(EXERCISE DATA begins)

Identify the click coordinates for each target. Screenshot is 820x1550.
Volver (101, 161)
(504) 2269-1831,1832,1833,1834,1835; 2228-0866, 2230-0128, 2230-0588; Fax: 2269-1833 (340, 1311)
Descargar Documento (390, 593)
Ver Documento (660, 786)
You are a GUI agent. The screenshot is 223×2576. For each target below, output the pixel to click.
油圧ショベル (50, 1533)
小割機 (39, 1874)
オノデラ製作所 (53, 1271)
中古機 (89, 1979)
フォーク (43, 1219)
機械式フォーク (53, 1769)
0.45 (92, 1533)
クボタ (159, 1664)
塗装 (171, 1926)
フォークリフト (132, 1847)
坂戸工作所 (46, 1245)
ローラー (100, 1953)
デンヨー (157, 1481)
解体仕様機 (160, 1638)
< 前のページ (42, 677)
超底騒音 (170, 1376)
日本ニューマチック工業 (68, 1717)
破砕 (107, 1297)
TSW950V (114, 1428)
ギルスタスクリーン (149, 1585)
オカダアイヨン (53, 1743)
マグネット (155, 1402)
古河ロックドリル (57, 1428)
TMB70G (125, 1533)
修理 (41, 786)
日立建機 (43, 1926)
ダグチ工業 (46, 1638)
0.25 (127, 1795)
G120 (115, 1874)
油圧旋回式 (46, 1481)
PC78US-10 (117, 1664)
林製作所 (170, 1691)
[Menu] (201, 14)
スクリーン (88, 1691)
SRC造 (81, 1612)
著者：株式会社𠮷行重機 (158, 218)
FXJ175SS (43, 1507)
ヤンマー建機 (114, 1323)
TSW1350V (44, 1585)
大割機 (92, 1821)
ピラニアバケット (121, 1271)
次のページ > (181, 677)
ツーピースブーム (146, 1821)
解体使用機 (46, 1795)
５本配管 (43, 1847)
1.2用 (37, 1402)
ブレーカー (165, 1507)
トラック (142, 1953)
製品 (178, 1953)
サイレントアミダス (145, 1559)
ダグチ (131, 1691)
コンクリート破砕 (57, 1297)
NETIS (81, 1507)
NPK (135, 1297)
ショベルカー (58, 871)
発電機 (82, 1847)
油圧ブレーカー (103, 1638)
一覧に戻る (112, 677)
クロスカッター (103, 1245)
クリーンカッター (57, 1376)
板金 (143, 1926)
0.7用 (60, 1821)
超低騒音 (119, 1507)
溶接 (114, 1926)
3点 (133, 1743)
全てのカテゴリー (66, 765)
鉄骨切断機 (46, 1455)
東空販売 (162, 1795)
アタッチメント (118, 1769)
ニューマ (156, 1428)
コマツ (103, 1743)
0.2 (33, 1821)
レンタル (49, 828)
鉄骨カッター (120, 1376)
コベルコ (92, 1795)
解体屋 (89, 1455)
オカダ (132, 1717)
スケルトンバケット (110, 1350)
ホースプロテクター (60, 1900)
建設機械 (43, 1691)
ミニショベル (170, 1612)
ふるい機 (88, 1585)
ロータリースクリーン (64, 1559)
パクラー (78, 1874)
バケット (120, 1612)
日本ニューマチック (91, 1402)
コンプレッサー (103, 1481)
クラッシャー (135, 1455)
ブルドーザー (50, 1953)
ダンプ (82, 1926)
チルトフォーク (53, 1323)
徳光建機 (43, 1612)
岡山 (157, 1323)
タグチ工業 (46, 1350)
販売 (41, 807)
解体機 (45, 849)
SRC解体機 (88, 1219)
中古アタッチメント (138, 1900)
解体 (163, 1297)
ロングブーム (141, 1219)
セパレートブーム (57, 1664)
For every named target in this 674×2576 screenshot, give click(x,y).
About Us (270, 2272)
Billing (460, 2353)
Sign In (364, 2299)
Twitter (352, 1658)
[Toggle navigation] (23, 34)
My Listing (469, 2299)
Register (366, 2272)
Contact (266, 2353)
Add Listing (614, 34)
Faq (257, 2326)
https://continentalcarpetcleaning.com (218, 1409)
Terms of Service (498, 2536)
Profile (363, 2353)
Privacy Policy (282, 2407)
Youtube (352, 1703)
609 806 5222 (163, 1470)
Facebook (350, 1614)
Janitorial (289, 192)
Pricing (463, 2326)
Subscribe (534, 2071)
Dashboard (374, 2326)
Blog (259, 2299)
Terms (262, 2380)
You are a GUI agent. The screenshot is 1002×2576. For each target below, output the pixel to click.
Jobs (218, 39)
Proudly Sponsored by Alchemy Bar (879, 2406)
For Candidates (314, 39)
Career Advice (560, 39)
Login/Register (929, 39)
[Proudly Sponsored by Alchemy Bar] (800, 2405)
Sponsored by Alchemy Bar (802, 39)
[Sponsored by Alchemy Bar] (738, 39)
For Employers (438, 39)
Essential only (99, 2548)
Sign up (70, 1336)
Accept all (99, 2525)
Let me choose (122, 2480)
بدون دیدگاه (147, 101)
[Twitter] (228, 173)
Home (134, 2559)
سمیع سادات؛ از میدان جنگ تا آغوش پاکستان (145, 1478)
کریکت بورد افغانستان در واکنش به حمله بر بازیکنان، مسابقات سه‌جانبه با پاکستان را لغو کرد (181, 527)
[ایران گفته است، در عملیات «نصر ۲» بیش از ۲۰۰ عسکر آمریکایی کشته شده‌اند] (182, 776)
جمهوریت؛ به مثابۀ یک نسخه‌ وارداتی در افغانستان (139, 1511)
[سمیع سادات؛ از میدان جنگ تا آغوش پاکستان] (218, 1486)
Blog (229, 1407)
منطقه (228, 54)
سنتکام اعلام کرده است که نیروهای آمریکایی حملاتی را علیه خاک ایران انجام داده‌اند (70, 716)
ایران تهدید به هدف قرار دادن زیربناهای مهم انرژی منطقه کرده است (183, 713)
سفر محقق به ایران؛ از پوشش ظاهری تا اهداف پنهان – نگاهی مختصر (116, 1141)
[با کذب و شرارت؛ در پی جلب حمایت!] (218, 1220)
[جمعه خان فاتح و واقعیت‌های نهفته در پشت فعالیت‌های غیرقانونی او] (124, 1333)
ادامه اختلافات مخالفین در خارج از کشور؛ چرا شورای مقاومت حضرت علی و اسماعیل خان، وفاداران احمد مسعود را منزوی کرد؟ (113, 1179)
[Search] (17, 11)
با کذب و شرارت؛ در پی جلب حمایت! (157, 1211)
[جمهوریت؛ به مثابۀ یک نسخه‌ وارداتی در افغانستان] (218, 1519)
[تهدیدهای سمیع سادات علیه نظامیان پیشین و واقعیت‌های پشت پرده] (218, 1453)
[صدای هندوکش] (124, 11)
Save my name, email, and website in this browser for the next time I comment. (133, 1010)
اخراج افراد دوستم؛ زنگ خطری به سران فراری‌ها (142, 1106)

(EXERCISE DATA ends)

EXERCISE INSTRUCTIONS - Search the material above for "Sponsored". Pull out each line where it shows up.

SOLUTION TO THE PROBLEM -
Proudly Sponsored by Alchemy Bar (879, 2406)
[Proudly Sponsored by Alchemy Bar] (800, 2405)
Sponsored by Alchemy Bar (802, 39)
[Sponsored by Alchemy Bar] (738, 39)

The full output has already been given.